L'audiovisuel public français tue le service public canadien

Depuis le 23 mars 2002, les émissions d'information de Radio-Canada (radio-télévision de service public) sont assurées par la direction et les cadres à la suites du lock-out de 1 400 salariés.

Le conflit de travail porte notamment sur les questions de précarité de l'emploi et de discrimination dont souffrent les femmes et les francophones, soit plus de la moitié des personnels de Radio-Canada.
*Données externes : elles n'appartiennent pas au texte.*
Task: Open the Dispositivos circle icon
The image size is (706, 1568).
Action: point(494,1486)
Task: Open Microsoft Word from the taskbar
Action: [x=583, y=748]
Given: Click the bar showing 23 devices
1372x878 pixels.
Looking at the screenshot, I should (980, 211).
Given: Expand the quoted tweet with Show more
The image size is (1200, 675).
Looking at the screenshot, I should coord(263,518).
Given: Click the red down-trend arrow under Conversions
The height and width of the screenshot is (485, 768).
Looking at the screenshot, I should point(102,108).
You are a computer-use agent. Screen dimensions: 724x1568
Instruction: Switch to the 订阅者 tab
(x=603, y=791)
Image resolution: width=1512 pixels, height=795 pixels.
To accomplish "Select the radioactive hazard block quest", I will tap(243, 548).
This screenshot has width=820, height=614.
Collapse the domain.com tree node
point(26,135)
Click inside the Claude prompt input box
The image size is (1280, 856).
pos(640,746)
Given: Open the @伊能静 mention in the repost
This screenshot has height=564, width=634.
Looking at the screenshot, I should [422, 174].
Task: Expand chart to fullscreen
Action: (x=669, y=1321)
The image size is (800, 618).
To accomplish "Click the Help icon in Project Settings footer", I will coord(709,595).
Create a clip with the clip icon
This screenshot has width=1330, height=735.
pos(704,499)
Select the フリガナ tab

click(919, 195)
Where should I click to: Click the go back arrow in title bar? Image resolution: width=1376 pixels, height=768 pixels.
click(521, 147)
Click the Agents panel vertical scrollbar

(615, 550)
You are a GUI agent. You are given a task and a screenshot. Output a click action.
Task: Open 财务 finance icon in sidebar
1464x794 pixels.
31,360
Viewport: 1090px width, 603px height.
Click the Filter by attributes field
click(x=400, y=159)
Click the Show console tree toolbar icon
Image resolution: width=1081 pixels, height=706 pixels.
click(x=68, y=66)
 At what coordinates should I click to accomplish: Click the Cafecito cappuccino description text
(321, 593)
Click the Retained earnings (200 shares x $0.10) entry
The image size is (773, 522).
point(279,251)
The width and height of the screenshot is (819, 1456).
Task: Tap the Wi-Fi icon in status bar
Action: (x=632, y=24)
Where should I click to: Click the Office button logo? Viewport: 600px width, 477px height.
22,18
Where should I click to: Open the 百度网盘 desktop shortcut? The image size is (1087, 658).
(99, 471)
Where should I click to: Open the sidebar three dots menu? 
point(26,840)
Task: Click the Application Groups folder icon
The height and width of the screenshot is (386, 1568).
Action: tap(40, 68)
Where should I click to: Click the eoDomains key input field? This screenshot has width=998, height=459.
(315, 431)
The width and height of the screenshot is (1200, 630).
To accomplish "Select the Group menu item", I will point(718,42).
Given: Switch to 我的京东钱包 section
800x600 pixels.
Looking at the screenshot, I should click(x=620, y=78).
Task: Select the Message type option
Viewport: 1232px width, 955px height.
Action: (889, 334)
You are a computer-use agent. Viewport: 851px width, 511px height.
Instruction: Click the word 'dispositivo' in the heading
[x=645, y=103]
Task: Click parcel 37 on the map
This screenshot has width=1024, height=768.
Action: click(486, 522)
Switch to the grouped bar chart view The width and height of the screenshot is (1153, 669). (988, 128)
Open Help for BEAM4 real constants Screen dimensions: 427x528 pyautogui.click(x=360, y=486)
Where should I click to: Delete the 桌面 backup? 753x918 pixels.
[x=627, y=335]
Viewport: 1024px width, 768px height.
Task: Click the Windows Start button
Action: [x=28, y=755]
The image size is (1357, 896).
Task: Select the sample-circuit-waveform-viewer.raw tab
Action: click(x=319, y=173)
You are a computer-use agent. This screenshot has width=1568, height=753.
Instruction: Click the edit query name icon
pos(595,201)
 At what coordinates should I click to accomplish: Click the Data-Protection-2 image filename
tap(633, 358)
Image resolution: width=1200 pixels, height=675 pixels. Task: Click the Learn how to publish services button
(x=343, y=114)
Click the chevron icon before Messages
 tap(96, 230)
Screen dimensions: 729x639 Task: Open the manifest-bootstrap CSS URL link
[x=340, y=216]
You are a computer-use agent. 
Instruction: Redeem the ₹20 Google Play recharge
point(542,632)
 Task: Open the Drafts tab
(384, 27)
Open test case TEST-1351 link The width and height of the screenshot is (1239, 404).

La direction profite de ce lock-out sans précédent pour pirater des sujets et des journaux entiers de France 2, France 3, Euronews, TV5 et Radio France, entre autres.

Ainsi, on fait jouer, à leur insu, aux journalistes de ces sociétés le rôle de briseurs de grèves ; ce qui contribue à prolonger le conflit. Au-delà de cette violente atteinte au droit du travail qui prive nos confrères de tout emploi et salaire, le Comité national du SNJ, réuni les 12 et 13 avril 2002 à Paris XIVe, dénonce cette étape supplémentaire dans la remise en cause des services publics tant au Canada qu'en France.

Le SNJ demande aux responsables politiques, à ceux de l'audiovisuel public français et aux ministères de tutelle de peser de tout leur poids afin qu'un véritable dialogue social reprenne sans tarder à Radio-Canada.